Karlsruhe (mt) – Die Zahl der Neuinfektionen steigt in den vergangenen Tagen im Stadt- und Landkreis Karlsruhe weiter. Dabei breitet sich vor allem die hochansteckende britische Variante des Coronavirus immer weiter aus. Diese Entwicklung macht dem Geschäftsführer des Städtischen Klinikums Karlsruhe, Michael Geißler, große Sorgen. Nach verschiedenen Lockerungen im Einzelhandel erwartet der Klinikchef vor allem im April einen exponentiellen Anstieg der Zahlen.
Momentan sei allerdings noch kein Effekt der Lockerungen zu bemerken, erklärt Geißler im Gespräch mit der neuen welle: „Das ist noch viel zu früh. Die Zahlen steigen einerseits wegen einer Müdigkeit der Bevölkerung, was ich verstehe. Und sie steigen auf der anderen Seite wegen der vorliegenden Mutationen. Die haben inzwischen über 50 Prozent der Virusübertragung eingenommen.“ Unter Auflagen könne zwar schon gelockert werden, die Leute müssten aber dennoch die wichtigsten Vorgaben wie Abstandhalten oder dieMaskentragen konsequent einhalten, so der Klinikumschef. Geißler ärgert sich allerdings über die vielen Personen, die bei schönem Wetter trotz Pandemie unvorsichtig sind: „Weil man jetzt draußen sitzt, in Fünfergrüppchen auf der Wiese oder am Rhein und zusammen ein Glas Wein trinkt, den Abstand nicht einhält und die Maske abnimmt. Das wird dazu führen, dass sich das Virus dramatisch weiter verbreitet.“
Abgesehen von der stärkeren Verbreitung macht die britische Mutante dem Städtischen Klinikum auch wegen der langen Inkubationszeit zu schaffen: „Wenn wir Patienten aufnehmen, die zwar beim initialen Test negativ waren, können sie aber später positiv werden. Das hat sich nach hinten verschoben mit den Mutanten. Das kann bis zu zehn, vierzehn Tage dauern. Das heißt, wir müssen unsere Teststrategie im Haus intensivieren. Was wieder einen personellen, strukturellen und finanziellen Aufwand bedeutet.“ Wegen der immer noch hohen Belastung im Covid-Bereich könnten momentan andere Bereiche nicht auf Volldampf fahren. Dennoch appelliert Geißler dazu, sich bei schweren Krankheiten sofort behandeln zu lassen: „Natürlich sind alle Patienten, die schwer krank sind, hier bestens und perfekt versorgt.
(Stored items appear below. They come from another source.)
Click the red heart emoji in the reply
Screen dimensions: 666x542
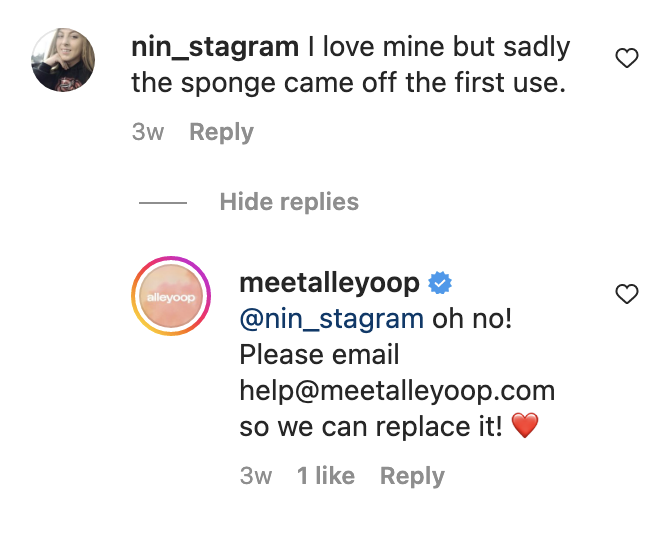click(525, 425)
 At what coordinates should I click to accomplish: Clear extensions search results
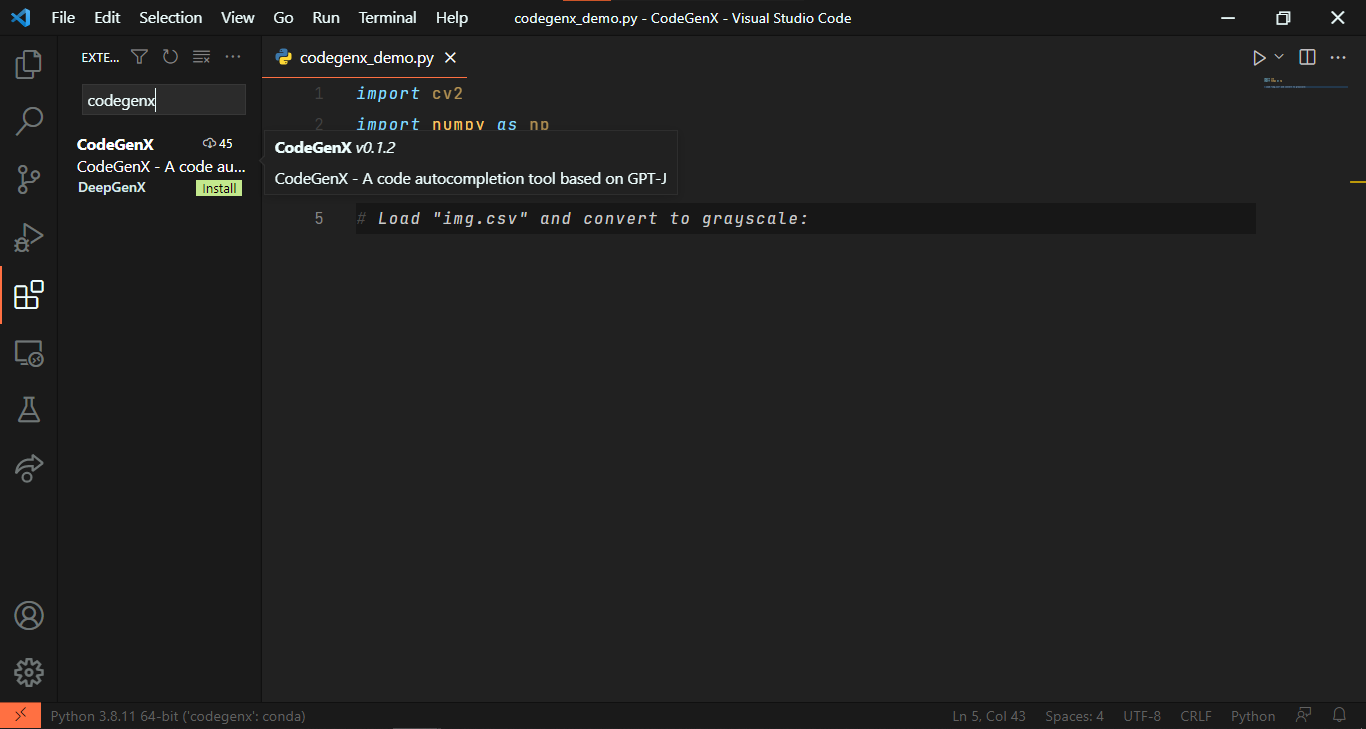(x=201, y=57)
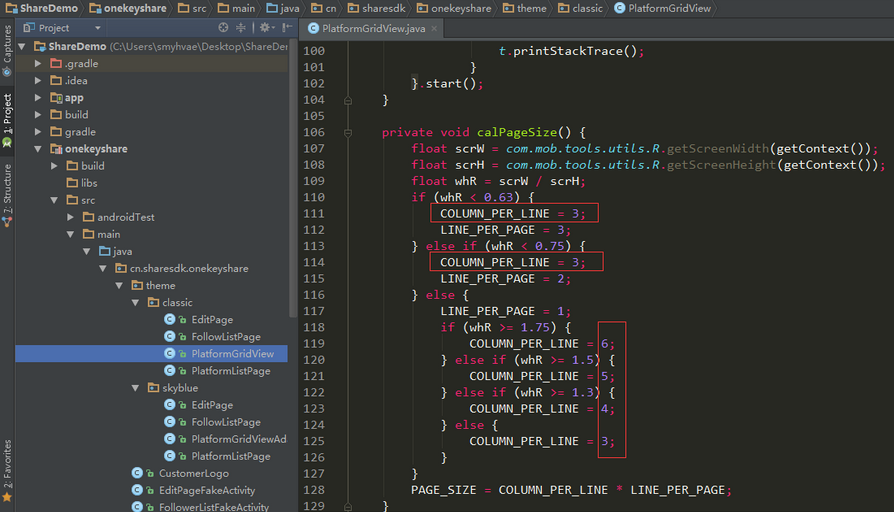Screen dimensions: 894x512
Task: Open the Structure tool window
Action: [7, 196]
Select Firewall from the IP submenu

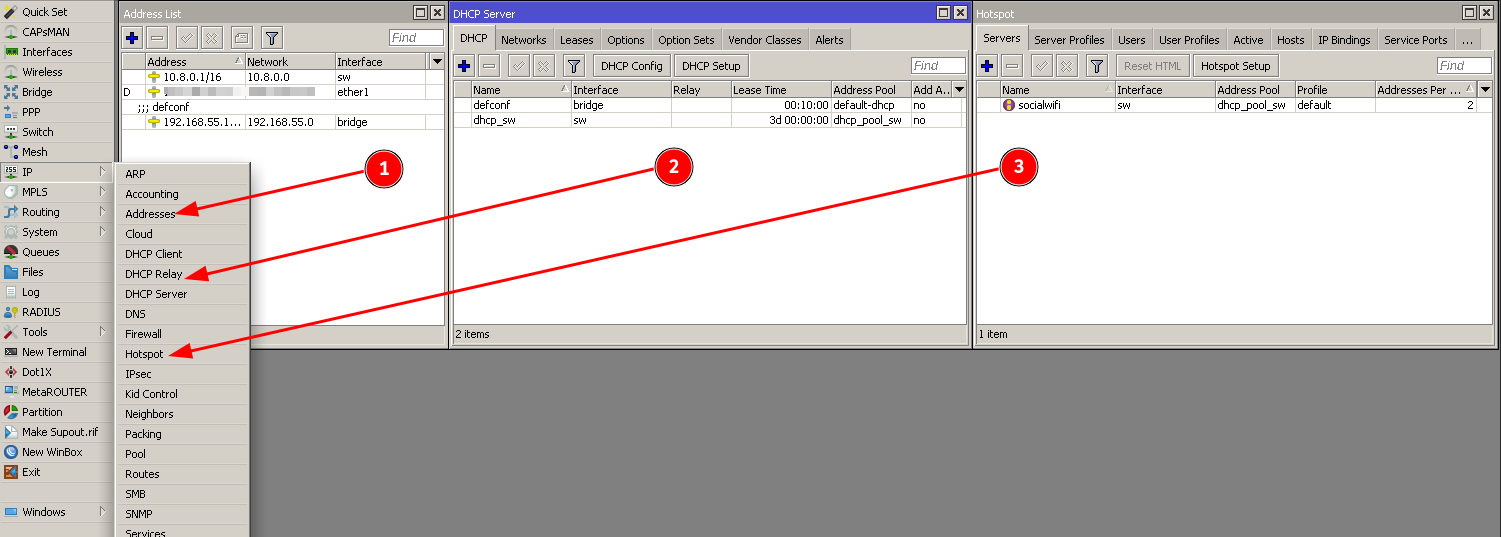143,334

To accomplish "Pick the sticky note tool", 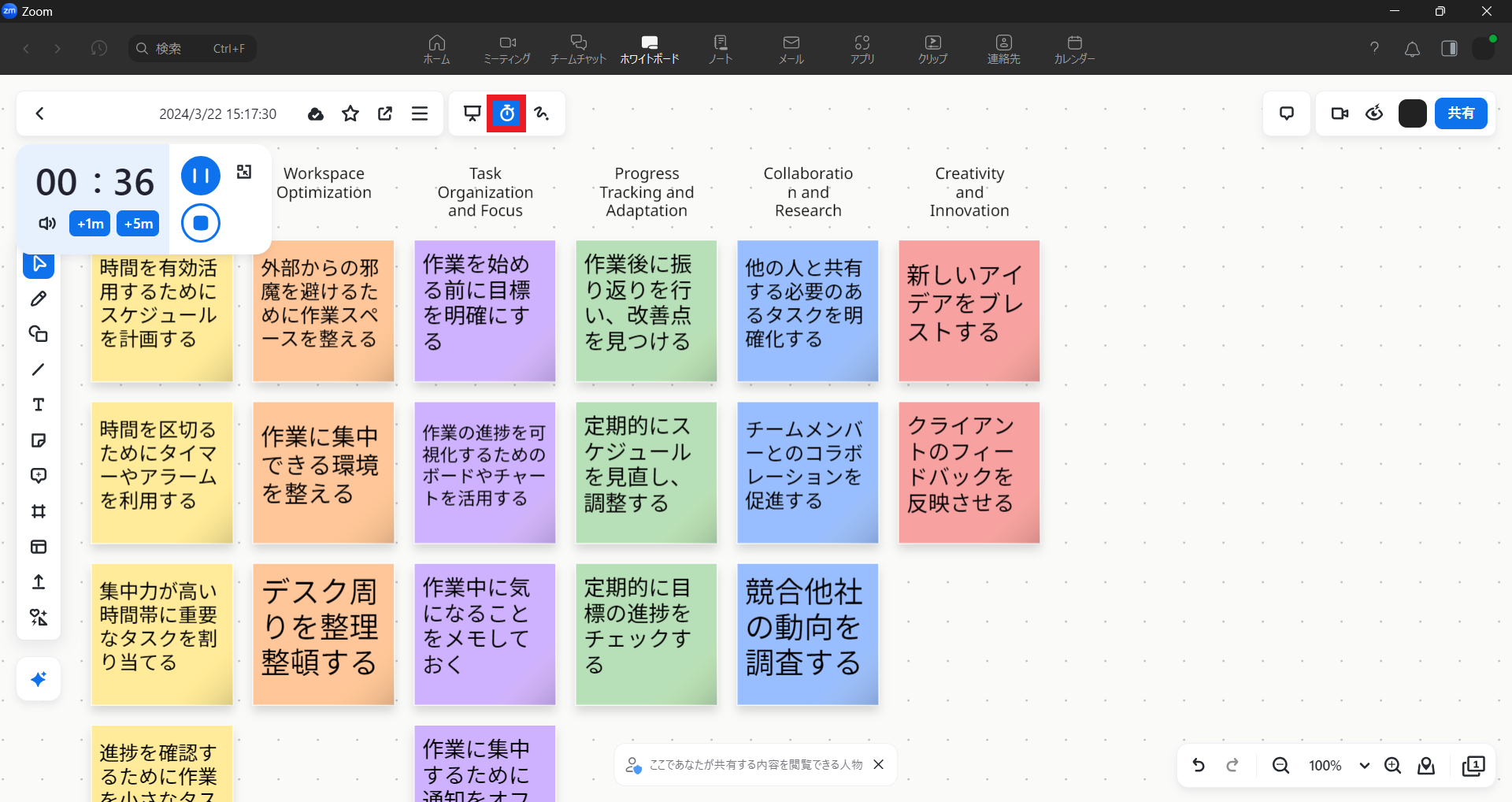I will point(39,440).
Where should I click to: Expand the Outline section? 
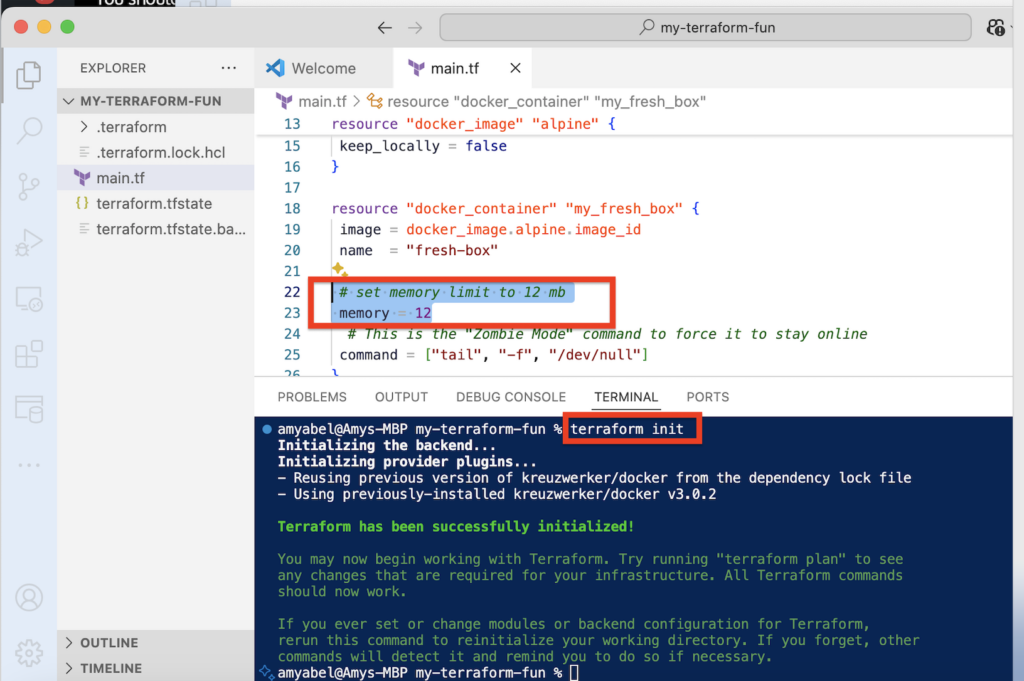109,643

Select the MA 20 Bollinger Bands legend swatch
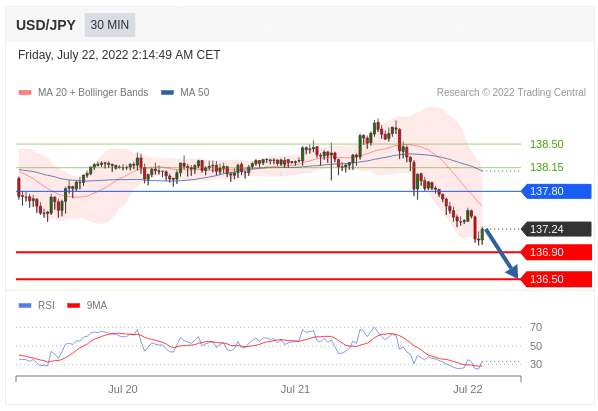pos(25,93)
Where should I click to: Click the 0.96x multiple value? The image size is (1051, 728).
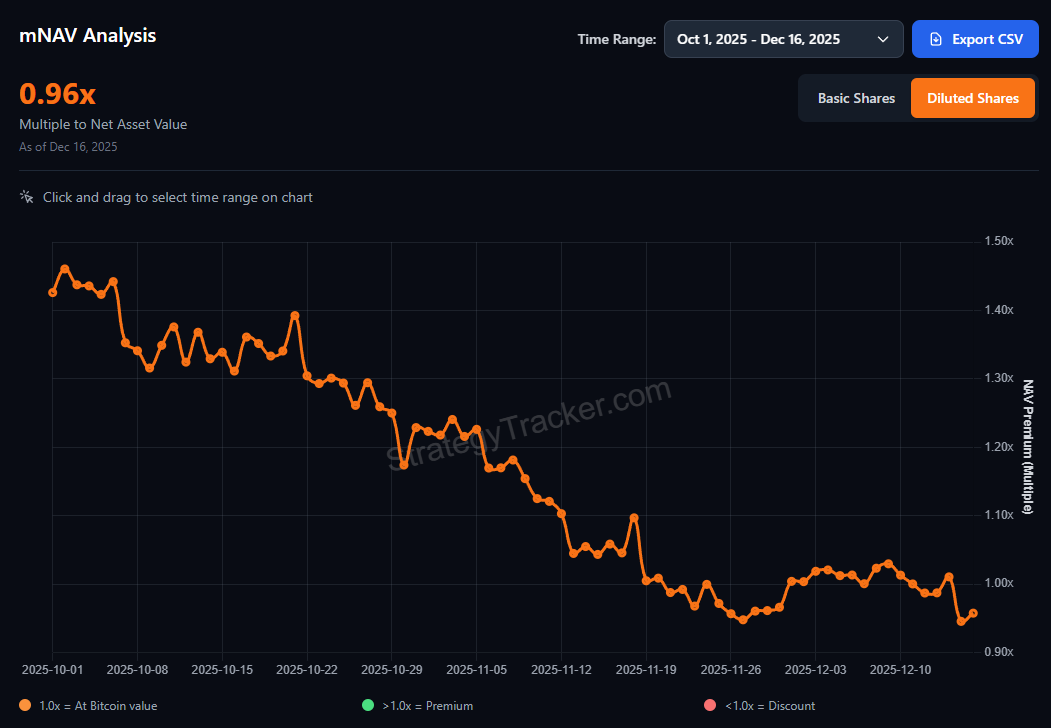click(x=58, y=94)
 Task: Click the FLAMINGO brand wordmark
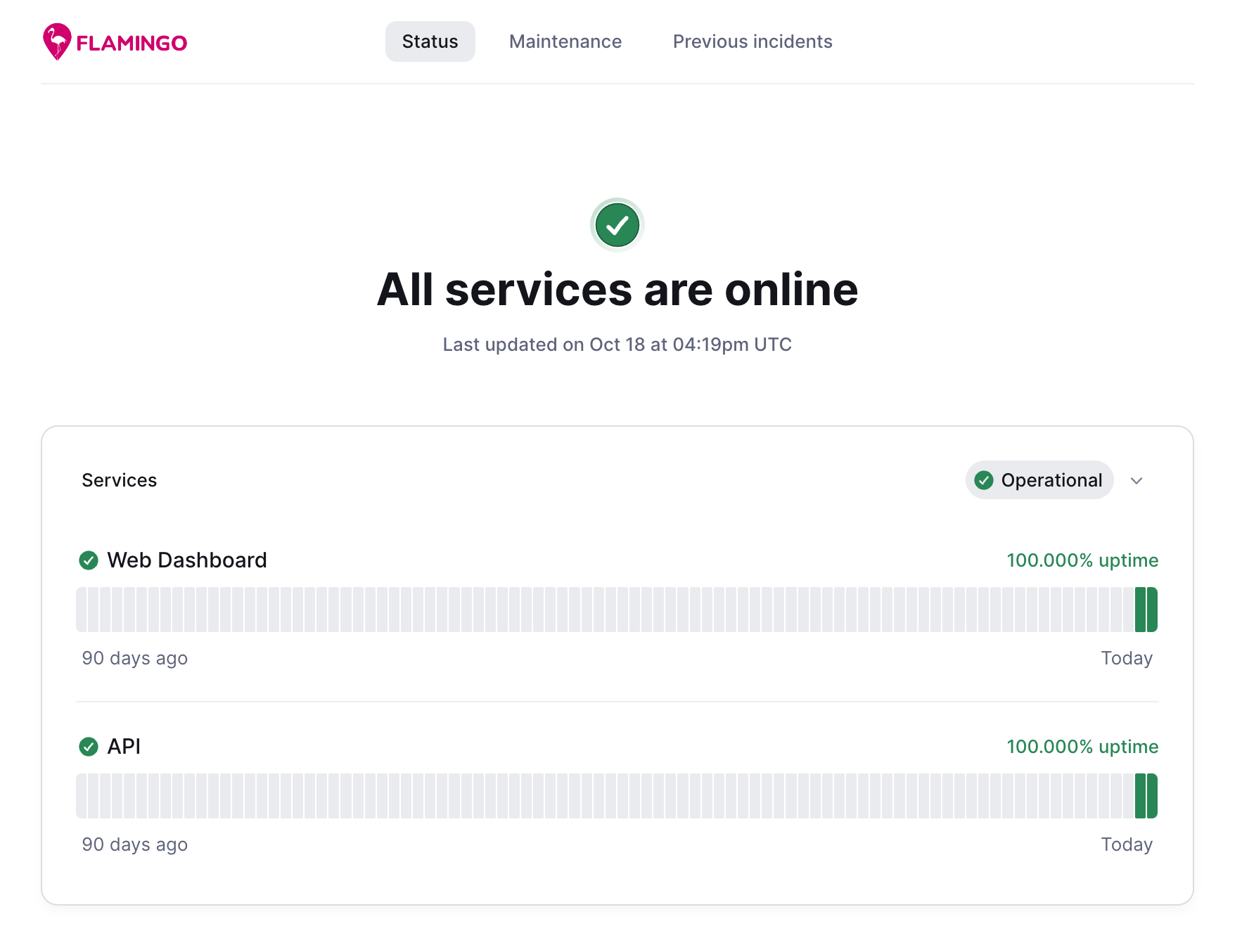click(x=132, y=44)
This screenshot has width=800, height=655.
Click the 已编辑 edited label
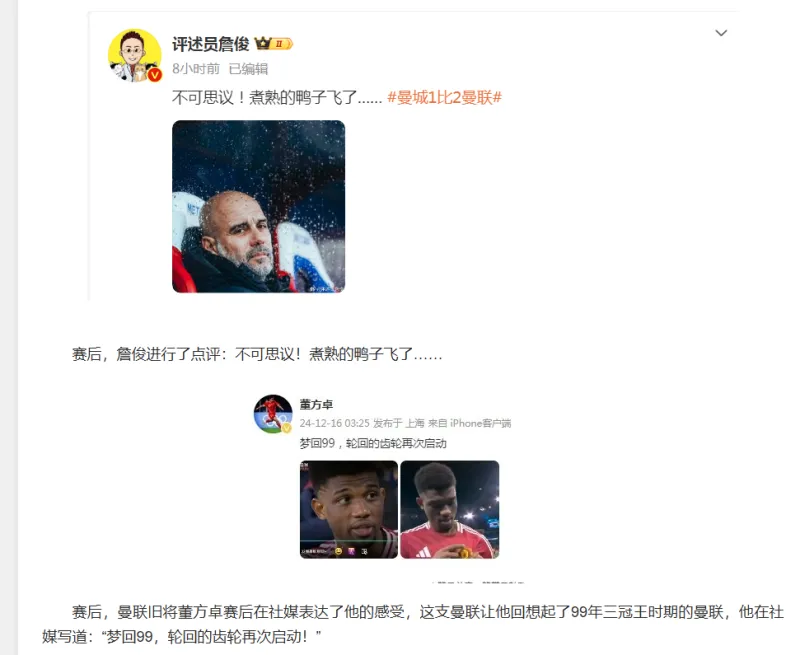248,69
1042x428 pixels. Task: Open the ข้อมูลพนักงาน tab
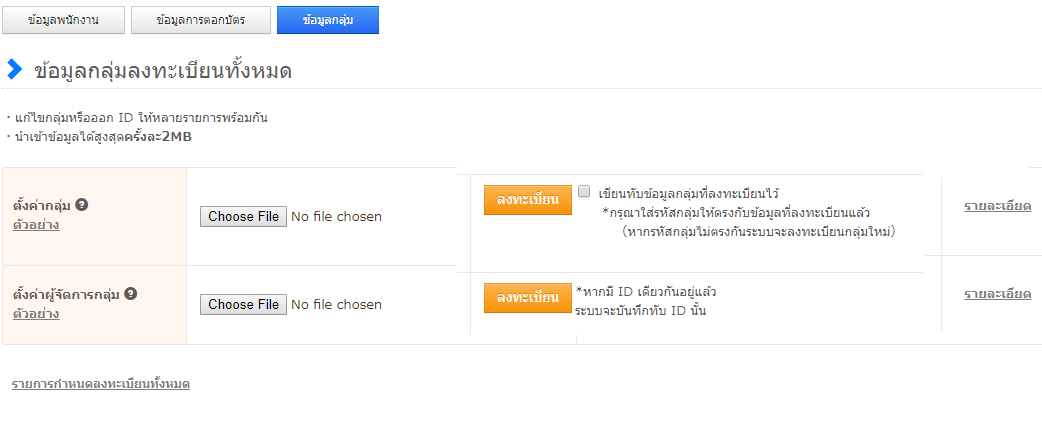coord(64,19)
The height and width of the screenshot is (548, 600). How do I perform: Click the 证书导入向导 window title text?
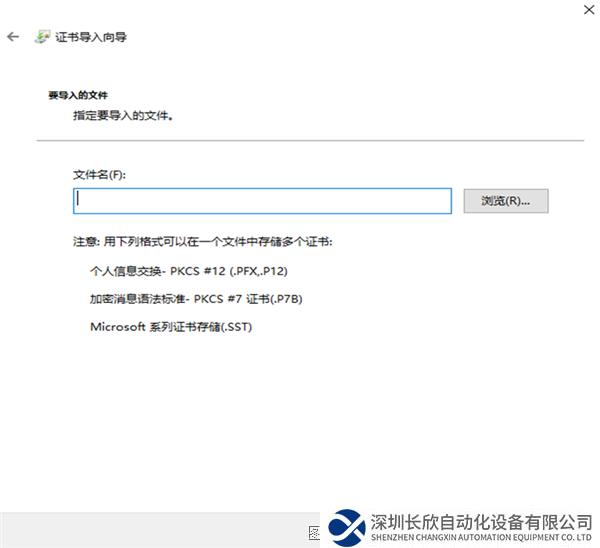91,37
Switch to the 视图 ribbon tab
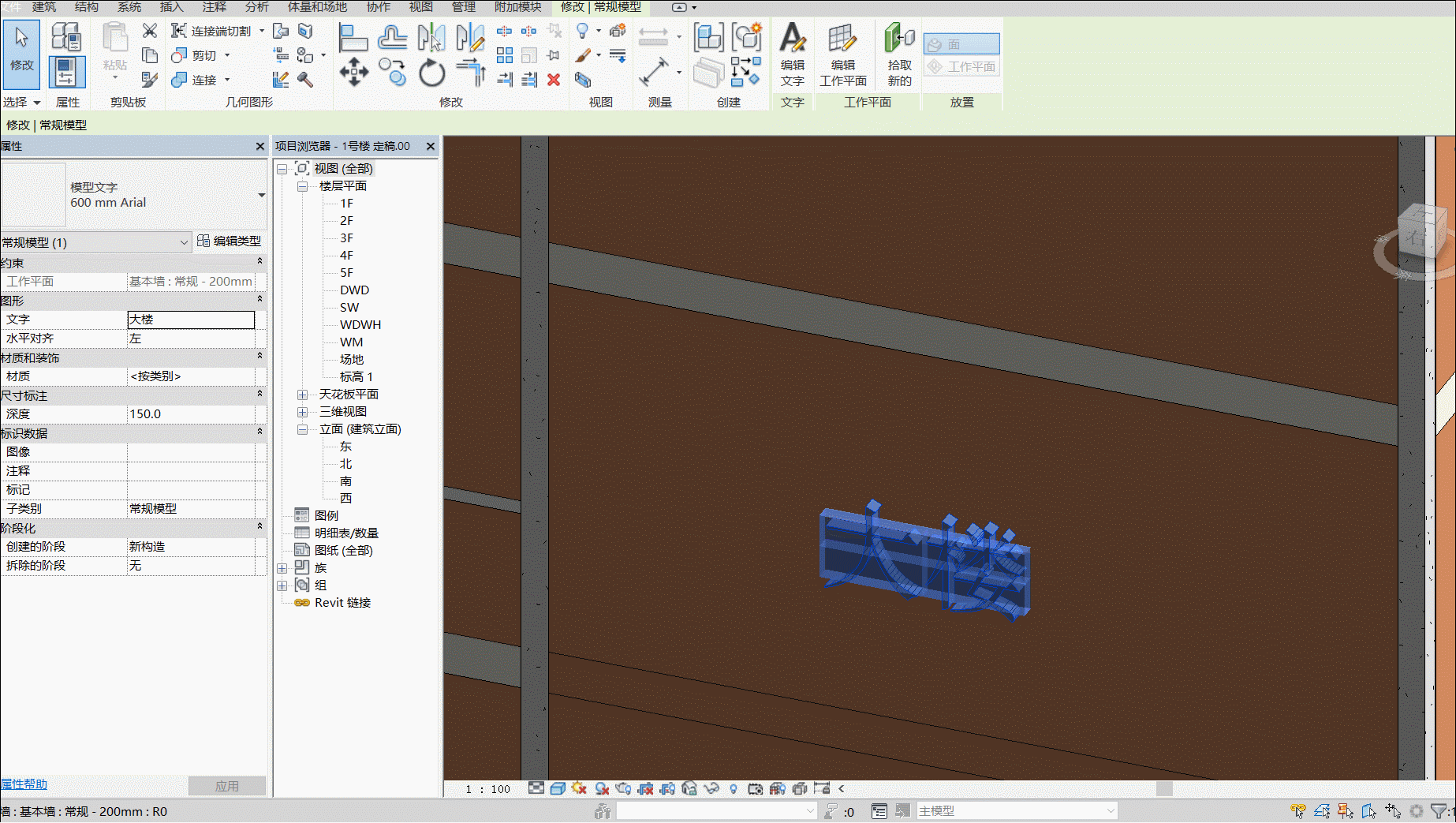This screenshot has width=1456, height=823. 420,7
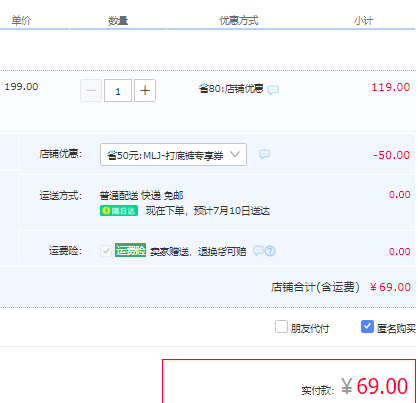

Das kriegen wir gut hin. Das ist gar nicht eine Frage der Leistungsfähigkeit unseres Klinikums. Wir sehen, dass viele Menschen zu spät in die Klinik kommen. Menschen, die sich nicht wohlfühlen, die sehr ernste Symptome haben wie Luftnot, wie Schmerzen im Brustkorb oder auch leichte Blutveränderungen im Stuhlgang oder so etwas: Ab in die Klinik, ab in die Facharztpraxis! Nicht zu Hause warten!“
Ein Lichtblick für die kommenden Monate ist für Geißler die weiter fortgeschrittene Impfung. Vorausgesetzt, dass diese sich im April und Mai so weiterentwickele wie vorhergesagt: „Dann werden wir insbesondere in den Kliniken deutlich weniger schwere Fälle sehen. Wir werden zwar immer noch viele Infektionen haben. Aber die meisten werden eben nicht mehr schwer verlaufen, sondern die Menschen werden vor schweren Infektionen geschützt sein.“ Eine Hürde beim Impfen ist durch den Impfstopp mit AstraZeneca in Dänemark, Norwegen und Island aufgetreten. Das hat die Debatte um den Impfstoff noch weiter angeheizt. Geißler, der sich selbst mit AstraZeneca hat impfen lassen, sei von dessen Sicherheit voll überzeugt: „Es ist völlig normal, je mehr Menschen man impft – hier geht’s ja um Zehntausende, Hunderttausende Menschen – dass man Zwischenfälle hat mit jedem Medikament hat. Die hängen nicht zwingend mit der Impfung zusammen, sondern mit der Disposition des Geimpften oder mit einer nicht erkannten Vorerkrankung. Das muss jetzt aufgearbeitet werden und zwar ganz rational, ohne jede Emotion, damit dieser extrem wichtige Impfstoff nicht verbrannt wird.“ Gerade die Kliniken seien laut Geißler darauf angewiesen, dass möglichst viele Menschen in Deutschland im April mit AstraZeneca geimpft werden: „Wir wissen, dass dieser Impfstoff hervorragend schwere Verläufe verhindert. Dadurch werden wir Kliniken ab Mai/Juni natürlich ganz besonders entlastet“, erklärt der Klinikumschef.